▸ **Task statement**
Find the line containing "Click the scroll-to-top arrow button" in the listing below; reproduce it and every line after, exactly. Skip pictures.

▸ **Record set**
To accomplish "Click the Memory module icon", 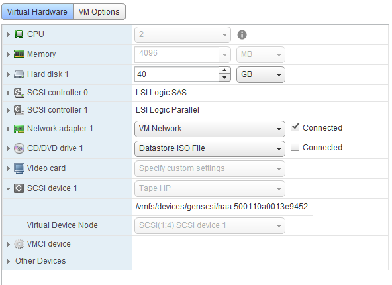I will 19,54.
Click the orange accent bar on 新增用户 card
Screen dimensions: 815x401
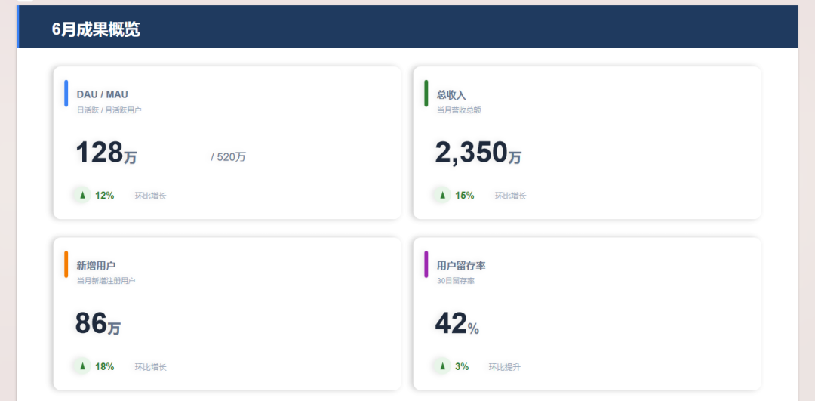click(66, 264)
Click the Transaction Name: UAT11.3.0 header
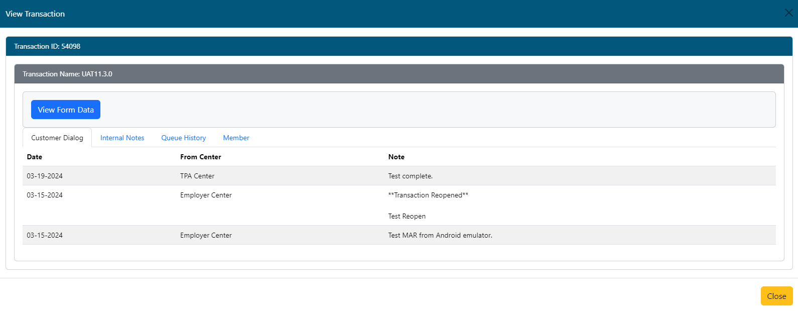 point(67,74)
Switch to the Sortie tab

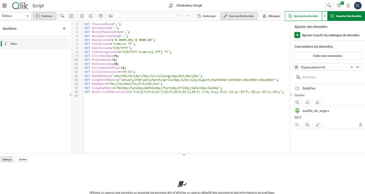[x=23, y=160]
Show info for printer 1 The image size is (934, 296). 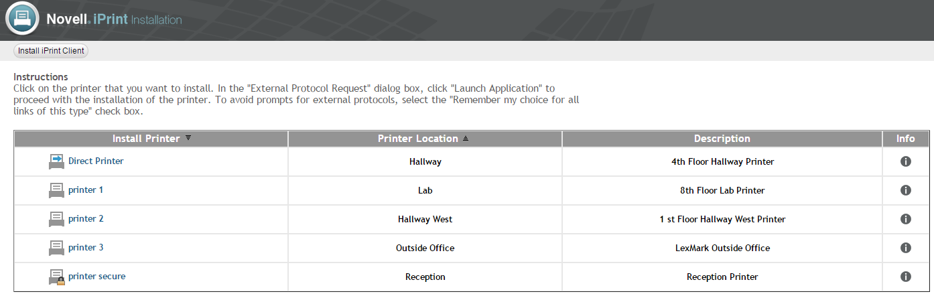tap(905, 190)
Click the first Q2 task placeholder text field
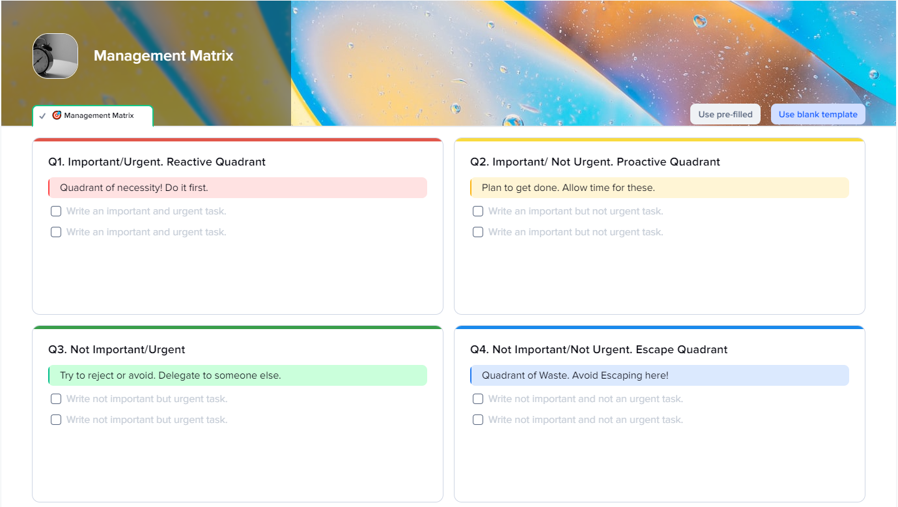 tap(576, 211)
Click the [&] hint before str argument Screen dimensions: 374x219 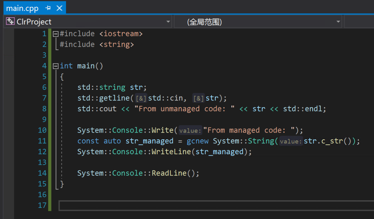click(199, 98)
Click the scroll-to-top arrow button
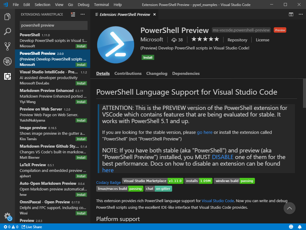 pyautogui.click(x=289, y=208)
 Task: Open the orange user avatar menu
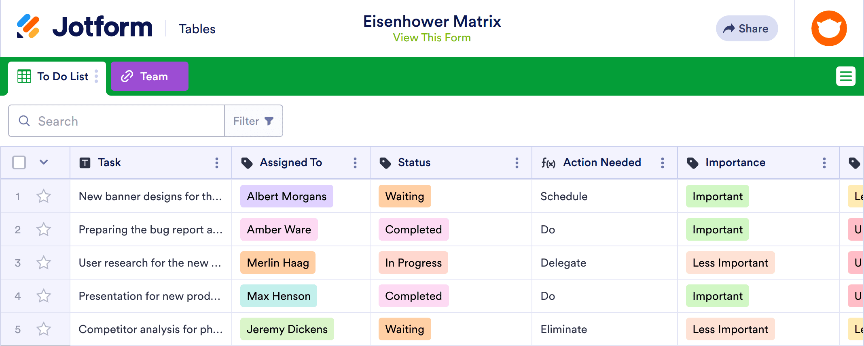point(829,28)
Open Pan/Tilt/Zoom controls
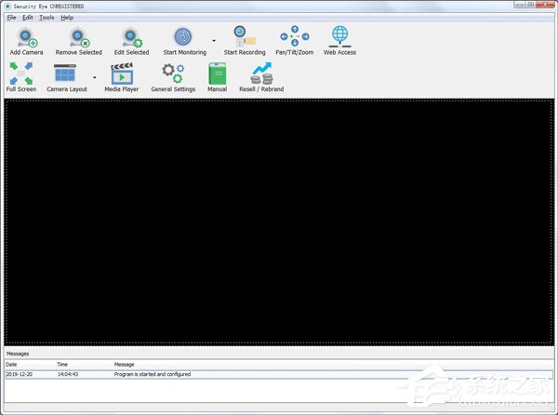This screenshot has height=415, width=558. [295, 38]
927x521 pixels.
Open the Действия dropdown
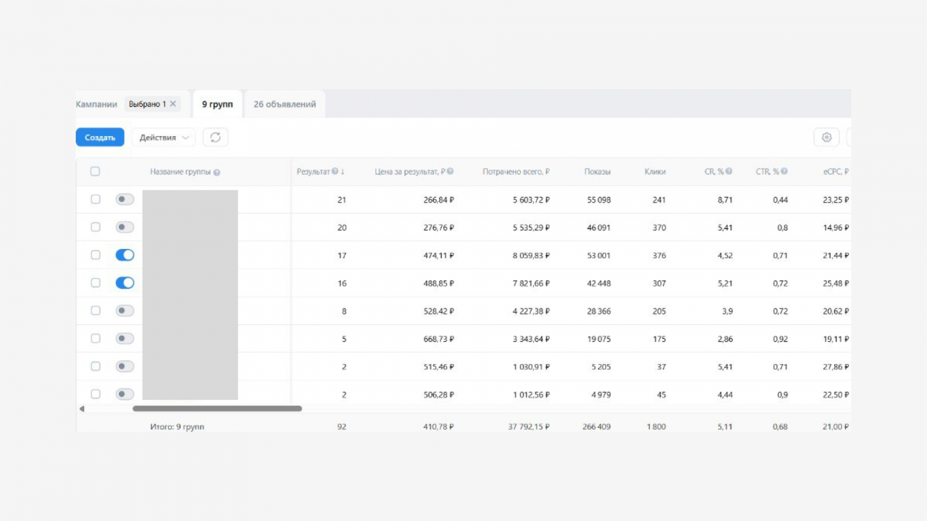tap(163, 137)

▸ **Task solution**
Click the scroll-to-top arrow button
 pyautogui.click(x=289, y=208)
 Task: Open the orange user avatar menu
point(829,28)
Open Pan/Tilt/Zoom controls
This screenshot has height=415, width=558. [295, 38]
927x521 pixels.
Open the Действия dropdown
tap(163, 137)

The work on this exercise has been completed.